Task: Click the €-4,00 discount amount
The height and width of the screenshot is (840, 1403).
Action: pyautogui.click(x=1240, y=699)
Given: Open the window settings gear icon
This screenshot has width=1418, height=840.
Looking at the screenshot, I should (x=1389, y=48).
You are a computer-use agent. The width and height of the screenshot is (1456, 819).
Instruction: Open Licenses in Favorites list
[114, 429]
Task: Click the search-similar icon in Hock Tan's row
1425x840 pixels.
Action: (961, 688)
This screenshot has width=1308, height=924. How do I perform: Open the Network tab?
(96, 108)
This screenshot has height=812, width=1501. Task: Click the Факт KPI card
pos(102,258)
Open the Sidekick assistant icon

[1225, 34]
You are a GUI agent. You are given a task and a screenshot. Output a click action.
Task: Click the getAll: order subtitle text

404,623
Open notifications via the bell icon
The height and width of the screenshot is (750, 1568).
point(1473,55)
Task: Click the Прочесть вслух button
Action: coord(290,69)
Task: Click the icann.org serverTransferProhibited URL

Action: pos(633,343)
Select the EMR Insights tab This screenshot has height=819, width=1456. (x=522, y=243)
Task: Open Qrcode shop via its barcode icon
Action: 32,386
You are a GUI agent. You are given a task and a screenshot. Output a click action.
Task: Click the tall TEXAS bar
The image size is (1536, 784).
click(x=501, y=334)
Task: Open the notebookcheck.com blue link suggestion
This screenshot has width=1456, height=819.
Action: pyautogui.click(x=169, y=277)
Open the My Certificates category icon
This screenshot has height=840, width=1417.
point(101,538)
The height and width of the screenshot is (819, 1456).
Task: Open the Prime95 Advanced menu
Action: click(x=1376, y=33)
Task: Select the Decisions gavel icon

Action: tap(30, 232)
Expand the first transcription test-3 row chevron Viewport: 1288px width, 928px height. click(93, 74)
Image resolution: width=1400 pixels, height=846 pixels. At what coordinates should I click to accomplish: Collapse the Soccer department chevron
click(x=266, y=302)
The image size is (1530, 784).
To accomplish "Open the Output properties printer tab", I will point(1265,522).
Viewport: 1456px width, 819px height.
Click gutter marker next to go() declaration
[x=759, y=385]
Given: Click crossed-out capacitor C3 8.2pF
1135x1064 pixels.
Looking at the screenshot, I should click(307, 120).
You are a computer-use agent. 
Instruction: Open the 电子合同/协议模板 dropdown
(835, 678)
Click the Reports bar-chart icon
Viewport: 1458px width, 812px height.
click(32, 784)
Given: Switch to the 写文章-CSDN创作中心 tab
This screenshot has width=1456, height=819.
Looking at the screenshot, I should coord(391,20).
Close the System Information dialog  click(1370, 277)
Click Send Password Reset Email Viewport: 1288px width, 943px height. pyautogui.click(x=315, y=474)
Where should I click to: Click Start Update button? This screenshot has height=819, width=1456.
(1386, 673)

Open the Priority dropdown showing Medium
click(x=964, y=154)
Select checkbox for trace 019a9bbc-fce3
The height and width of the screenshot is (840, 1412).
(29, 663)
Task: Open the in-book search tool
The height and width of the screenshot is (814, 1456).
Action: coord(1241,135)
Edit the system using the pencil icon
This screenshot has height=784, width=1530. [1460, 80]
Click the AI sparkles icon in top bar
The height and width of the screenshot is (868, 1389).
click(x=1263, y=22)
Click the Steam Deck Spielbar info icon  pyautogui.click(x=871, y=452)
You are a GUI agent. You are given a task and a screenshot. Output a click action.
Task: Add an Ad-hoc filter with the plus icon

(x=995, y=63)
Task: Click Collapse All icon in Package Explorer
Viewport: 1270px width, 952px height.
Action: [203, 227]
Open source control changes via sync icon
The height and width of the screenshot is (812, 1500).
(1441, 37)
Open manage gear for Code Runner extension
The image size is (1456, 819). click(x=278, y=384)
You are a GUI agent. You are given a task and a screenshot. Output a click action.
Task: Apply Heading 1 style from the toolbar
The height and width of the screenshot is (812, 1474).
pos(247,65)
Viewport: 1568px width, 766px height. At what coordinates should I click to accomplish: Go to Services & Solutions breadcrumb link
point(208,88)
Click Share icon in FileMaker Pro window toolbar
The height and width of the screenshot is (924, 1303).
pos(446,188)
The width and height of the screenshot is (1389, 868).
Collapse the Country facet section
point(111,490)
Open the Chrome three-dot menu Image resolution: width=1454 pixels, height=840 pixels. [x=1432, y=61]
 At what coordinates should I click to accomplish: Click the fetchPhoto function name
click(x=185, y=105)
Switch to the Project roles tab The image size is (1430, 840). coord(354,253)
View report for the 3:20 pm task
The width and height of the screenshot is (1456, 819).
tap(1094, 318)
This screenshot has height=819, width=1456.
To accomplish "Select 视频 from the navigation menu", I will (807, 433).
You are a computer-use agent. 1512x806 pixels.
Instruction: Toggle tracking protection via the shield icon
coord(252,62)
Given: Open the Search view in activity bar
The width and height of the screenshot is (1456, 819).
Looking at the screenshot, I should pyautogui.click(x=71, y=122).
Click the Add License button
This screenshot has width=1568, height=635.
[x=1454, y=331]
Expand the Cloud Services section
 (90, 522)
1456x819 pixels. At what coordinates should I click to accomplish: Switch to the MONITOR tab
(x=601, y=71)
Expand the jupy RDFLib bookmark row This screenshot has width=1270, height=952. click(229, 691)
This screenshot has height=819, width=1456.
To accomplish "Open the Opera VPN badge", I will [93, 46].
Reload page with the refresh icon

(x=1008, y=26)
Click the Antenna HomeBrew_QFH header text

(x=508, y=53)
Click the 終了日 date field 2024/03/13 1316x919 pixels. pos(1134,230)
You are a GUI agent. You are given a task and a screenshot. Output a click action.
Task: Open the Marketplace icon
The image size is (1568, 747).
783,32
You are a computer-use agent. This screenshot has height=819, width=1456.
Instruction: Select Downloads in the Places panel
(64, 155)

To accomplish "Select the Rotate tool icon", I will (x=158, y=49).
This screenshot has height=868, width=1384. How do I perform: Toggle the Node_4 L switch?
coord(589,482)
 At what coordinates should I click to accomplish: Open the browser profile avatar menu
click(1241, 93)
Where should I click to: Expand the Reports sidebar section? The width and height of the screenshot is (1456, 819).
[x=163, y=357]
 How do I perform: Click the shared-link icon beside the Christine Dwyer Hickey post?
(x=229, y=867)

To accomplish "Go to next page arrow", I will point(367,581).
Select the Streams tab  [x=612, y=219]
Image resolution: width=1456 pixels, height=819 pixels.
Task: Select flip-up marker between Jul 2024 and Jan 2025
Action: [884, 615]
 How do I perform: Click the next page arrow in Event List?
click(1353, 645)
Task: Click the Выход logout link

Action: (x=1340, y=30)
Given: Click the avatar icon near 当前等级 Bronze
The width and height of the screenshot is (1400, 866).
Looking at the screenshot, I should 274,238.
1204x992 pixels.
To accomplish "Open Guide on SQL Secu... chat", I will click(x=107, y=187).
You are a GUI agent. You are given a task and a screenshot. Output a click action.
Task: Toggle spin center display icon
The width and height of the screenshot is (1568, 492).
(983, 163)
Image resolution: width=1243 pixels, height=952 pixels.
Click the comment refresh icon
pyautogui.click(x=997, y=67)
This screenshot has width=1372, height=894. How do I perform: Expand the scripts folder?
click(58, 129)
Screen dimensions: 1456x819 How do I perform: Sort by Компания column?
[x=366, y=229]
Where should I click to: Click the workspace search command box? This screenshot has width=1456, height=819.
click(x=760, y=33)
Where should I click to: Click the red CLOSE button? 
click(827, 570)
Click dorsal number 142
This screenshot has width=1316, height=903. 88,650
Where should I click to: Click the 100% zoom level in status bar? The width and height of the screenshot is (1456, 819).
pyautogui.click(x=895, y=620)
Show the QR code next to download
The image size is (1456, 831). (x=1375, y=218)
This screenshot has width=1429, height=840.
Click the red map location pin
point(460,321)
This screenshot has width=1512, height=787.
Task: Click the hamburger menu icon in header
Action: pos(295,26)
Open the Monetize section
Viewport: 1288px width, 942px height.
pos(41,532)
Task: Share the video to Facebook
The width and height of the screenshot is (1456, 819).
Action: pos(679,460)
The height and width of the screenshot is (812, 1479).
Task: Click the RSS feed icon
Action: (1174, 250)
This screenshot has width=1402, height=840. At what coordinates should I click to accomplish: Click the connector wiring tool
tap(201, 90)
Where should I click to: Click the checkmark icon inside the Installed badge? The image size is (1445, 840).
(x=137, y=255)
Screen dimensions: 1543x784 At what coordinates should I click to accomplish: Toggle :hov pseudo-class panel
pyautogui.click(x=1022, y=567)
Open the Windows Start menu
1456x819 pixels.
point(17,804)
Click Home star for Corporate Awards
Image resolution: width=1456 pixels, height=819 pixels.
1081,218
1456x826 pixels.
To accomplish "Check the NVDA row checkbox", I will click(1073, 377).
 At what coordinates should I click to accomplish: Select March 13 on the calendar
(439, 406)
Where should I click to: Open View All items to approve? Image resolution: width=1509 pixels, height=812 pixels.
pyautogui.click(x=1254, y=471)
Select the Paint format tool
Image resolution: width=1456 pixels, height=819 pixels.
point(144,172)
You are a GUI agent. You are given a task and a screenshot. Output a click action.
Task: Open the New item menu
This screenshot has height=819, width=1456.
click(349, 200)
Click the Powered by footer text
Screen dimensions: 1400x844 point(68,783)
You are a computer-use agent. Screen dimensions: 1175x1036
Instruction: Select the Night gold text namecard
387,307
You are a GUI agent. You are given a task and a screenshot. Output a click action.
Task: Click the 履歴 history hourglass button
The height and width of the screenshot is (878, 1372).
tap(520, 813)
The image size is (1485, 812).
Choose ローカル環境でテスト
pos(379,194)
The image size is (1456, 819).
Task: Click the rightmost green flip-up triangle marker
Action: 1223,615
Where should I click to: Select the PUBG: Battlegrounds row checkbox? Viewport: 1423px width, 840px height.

______________________________

What to do:
Read through the material above, and whenever a line contains "from", copy it.

Answer section:
Task: Apply Heading 1 style from the toolbar
To accomplish "Select 视频 from the navigation menu", I will (807, 433).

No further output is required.